### PROVIDED DATA ###
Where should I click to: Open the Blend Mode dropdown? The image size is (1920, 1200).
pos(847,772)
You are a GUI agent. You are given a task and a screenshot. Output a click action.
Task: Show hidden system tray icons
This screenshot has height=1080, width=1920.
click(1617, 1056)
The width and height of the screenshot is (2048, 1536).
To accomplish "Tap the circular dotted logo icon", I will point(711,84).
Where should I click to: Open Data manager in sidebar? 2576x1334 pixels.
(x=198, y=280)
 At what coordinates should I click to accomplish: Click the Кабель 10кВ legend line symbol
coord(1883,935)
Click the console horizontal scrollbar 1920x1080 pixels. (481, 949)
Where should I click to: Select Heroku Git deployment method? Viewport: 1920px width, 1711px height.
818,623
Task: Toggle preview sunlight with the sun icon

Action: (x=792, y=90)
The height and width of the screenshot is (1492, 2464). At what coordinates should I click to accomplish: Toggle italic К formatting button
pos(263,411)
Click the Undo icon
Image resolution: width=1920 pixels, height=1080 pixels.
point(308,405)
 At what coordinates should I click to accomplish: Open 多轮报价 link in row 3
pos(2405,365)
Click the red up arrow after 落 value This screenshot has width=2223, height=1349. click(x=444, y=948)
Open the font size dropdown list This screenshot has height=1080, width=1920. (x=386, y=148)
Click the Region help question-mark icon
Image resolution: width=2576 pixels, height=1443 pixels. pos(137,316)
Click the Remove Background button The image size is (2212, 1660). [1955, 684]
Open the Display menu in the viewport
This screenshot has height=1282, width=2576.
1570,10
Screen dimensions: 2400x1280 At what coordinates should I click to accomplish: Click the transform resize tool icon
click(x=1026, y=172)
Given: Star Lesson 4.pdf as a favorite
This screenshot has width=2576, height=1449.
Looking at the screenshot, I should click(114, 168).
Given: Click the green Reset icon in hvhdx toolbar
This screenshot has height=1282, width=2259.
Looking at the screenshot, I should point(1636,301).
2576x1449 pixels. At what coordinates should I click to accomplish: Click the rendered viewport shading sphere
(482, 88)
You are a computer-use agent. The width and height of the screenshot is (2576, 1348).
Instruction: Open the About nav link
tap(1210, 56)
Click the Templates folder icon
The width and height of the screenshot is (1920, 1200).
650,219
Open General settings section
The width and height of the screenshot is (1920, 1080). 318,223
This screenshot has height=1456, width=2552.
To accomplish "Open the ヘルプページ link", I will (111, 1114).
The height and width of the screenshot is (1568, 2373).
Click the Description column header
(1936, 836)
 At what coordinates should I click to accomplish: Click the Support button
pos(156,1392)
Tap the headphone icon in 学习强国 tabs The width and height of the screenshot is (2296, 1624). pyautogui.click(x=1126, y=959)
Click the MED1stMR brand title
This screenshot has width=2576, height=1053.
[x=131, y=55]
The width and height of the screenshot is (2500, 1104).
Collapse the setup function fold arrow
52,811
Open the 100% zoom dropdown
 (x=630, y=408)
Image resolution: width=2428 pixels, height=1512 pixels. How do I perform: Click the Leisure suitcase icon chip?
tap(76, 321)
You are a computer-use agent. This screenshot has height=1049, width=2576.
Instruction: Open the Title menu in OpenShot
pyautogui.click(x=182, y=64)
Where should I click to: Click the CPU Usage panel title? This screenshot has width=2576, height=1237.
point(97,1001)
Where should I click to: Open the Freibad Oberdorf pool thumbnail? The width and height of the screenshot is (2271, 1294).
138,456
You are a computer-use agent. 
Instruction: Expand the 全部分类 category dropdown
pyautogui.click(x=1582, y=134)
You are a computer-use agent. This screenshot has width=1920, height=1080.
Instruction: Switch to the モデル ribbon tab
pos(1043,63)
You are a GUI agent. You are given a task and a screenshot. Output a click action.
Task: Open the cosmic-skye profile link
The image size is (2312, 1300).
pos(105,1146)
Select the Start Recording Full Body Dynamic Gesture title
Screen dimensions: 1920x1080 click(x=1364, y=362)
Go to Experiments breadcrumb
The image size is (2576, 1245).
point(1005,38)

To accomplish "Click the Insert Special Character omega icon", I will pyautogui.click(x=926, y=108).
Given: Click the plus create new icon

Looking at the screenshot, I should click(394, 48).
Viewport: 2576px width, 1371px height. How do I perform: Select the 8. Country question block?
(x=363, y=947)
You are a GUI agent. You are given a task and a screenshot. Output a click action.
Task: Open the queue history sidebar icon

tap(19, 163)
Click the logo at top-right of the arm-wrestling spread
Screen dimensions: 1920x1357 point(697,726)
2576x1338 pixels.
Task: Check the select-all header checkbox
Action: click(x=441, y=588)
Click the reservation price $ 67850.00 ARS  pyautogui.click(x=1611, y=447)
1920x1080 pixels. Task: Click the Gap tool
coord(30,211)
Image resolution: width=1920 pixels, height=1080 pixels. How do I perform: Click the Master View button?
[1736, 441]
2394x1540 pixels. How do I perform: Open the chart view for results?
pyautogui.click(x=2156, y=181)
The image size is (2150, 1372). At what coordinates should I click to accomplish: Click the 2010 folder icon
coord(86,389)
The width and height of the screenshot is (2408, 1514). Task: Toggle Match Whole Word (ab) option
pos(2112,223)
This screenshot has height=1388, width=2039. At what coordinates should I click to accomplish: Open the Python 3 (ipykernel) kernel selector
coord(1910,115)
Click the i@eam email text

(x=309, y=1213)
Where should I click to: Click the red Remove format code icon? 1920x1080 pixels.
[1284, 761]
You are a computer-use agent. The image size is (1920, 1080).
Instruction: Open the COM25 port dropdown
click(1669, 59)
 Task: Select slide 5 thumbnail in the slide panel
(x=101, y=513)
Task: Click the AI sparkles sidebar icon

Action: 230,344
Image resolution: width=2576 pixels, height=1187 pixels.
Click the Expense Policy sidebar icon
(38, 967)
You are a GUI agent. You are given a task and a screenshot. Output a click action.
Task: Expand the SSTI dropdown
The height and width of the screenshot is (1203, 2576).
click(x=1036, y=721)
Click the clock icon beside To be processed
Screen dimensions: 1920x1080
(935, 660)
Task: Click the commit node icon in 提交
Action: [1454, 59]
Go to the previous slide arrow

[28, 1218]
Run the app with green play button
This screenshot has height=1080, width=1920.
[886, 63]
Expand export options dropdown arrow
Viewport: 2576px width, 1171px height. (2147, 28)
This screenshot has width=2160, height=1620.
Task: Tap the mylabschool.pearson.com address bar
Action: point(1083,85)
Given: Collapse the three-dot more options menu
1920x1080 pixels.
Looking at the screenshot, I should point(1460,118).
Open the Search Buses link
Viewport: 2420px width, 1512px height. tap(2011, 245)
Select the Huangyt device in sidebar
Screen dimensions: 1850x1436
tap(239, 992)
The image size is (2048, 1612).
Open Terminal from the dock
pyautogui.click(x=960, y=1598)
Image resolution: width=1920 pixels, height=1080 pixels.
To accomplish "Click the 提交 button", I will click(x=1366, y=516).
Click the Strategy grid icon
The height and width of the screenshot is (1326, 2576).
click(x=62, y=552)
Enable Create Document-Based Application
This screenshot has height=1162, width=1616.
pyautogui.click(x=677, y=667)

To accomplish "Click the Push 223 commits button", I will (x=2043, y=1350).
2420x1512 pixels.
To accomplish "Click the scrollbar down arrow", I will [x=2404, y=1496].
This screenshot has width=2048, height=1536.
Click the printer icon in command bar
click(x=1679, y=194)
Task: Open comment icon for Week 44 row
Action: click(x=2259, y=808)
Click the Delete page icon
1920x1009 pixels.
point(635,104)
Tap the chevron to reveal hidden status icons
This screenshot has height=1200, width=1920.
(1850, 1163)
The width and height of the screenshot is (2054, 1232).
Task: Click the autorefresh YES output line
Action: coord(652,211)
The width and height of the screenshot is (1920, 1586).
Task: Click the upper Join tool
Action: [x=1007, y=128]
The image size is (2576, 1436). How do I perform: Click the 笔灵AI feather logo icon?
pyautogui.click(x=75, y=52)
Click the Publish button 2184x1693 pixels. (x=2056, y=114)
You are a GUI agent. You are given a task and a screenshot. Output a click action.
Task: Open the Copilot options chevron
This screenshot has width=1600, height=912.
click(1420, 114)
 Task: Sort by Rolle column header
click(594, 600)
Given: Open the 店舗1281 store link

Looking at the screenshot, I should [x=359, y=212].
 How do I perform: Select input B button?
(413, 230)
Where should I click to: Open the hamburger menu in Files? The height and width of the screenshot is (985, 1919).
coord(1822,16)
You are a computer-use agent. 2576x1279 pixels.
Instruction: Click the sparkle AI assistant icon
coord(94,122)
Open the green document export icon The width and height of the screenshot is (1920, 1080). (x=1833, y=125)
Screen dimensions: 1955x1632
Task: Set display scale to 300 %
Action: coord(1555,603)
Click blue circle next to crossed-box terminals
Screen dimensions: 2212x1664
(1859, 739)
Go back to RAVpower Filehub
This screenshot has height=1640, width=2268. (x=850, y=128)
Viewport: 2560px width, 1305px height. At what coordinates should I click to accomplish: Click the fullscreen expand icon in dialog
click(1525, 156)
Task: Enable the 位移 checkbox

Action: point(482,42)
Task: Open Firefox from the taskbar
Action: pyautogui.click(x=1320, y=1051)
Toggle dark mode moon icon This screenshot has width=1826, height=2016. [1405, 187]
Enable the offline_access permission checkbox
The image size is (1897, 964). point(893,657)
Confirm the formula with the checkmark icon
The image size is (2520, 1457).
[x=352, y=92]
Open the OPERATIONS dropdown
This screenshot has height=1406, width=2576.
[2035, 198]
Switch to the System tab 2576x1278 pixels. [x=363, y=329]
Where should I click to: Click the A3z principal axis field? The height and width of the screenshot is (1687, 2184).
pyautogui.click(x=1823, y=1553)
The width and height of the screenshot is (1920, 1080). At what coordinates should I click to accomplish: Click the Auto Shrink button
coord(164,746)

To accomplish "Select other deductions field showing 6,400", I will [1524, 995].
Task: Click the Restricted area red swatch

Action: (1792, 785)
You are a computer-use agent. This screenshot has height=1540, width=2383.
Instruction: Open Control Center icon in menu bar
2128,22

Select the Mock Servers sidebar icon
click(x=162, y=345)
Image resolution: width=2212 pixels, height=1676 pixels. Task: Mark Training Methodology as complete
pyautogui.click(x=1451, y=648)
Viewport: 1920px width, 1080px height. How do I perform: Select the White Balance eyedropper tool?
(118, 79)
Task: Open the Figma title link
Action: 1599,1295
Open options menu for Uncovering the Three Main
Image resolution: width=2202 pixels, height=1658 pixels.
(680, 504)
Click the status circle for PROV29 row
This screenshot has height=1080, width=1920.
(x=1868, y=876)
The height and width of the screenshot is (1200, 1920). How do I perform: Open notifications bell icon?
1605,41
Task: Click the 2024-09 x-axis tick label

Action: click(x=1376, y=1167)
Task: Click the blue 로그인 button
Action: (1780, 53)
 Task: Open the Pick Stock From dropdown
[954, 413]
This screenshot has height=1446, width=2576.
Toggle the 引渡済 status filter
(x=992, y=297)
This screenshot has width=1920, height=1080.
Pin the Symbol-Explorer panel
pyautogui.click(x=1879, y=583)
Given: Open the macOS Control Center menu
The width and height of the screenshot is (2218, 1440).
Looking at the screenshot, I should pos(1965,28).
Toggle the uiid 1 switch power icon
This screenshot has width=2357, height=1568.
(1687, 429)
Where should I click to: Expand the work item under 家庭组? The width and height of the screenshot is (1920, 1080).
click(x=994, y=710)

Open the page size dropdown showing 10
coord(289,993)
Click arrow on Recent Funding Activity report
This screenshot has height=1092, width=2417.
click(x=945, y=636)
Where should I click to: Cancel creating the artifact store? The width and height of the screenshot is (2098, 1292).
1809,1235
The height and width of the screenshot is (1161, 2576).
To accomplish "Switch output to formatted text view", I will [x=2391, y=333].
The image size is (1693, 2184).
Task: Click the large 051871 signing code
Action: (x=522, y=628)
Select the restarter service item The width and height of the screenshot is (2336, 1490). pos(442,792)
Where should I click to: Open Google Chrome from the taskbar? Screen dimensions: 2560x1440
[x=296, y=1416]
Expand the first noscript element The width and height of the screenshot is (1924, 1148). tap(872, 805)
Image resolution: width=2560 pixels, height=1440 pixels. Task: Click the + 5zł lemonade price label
###
TASK DESCRIPTION | Lines from the top of the data above through the line containing "You are a computer-use agent. The width" must be repeated exactly. All other lines stay out.

EXERCISE RESPONSE |
Where should I click to: Open the Blend Mode dropdown? The image size is (1920, 1200).
pos(847,772)
You are a GUI agent. You are given a task and a screenshot. Output a click action.
Task: Show hidden system tray icons
This screenshot has height=1080, width=1920.
click(1617, 1056)
The width and height of the screenshot is (2048, 1536).
To accomplish "Tap the circular dotted logo icon", I will point(711,84).
Where should I click to: Open Data manager in sidebar? 2576x1334 pixels.
(x=198, y=280)
 At what coordinates should I click to accomplish: Click the Кабель 10кВ legend line symbol
coord(1883,935)
Click the console horizontal scrollbar 1920x1080 pixels. (481, 949)
Where should I click to: Select Heroku Git deployment method? Viewport: 1920px width, 1711px height.
818,623
Task: Toggle preview sunlight with the sun icon

Action: (x=792, y=90)
The height and width of the screenshot is (1492, 2464). At what coordinates should I click to accomplish: Toggle italic К formatting button
pos(263,411)
Click the Undo icon
Image resolution: width=1920 pixels, height=1080 pixels.
point(308,405)
 At what coordinates should I click to accomplish: Open 多轮报价 link in row 3
pos(2405,365)
Click the red up arrow after 落 value This screenshot has width=2223, height=1349. click(x=444, y=948)
Open the font size dropdown list This screenshot has height=1080, width=1920. (x=386, y=148)
Click the Region help question-mark icon
Image resolution: width=2576 pixels, height=1443 pixels. pos(137,316)
Click the Remove Background button The image size is (2212, 1660). [1955, 684]
Open the Display menu in the viewport
This screenshot has height=1282, width=2576.
1570,10
Screen dimensions: 2400x1280 At what coordinates should I click to accomplish: Click the transform resize tool icon
click(x=1026, y=172)
Given: Star Lesson 4.pdf as a favorite
This screenshot has width=2576, height=1449.
Looking at the screenshot, I should click(114, 168).
Given: Click the green Reset icon in hvhdx toolbar
This screenshot has height=1282, width=2259.
Looking at the screenshot, I should point(1636,301).
2576x1449 pixels. At what coordinates should I click to accomplish: Click the rendered viewport shading sphere
(482, 88)
You are a computer-use agent. The width and height of the screenshot is (2576, 1348).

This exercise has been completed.